Following a debate some years ago a group of students suggested that I should create a website to share some of my experiences and insights about public services. How could public services be much more democratic in the way they are designed and delivered? Is the often called-for radical transformation of services possible and what might that look like? Why is the hallmark of some services continual panic and never-ending emergency provision?
When I first worked for social services, I was stunned by the conditions some children were raised in, and blown away by the complete lack of regard some parents had for their own children. I had thought all parents were as loving as mine. Even though I was a working-class boy who went to the roughest senior school in the city, I had never imagined that the home life of some of my classmates could be so awful. I saw that sometimes these services were essential, and at others they were simply in the way.

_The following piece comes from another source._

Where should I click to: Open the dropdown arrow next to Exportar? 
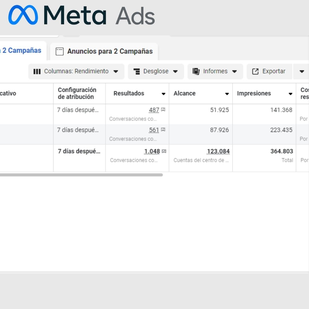click(302, 72)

When I became the CEO of a unique community-owned charitable company, I knew that the solutions for the many problems faced by communities often described as 'the most deprived' were not to be found in the corridors of power. They lay hidden, waiting to be unlocked, in the heart of the most affected communities themselves. It seemed strange to me that the tendency in local and national government was to fire-up the steamroller of public service intervention, rather than have a frank conversation with the communities themselves.
As a Swansea Councillor and Senior Lecturer at the University of Wales Trinity Saint David, I hope this website will be of interest to anyone with an interest in taking a relentless grassroots, bottom-up perspective to the design and delivery of public services, especially in those communities where we tend to have a concentration of incredibly costly problems to deal with. With dwindling budgets and increasing issues this should be a central priority for us all.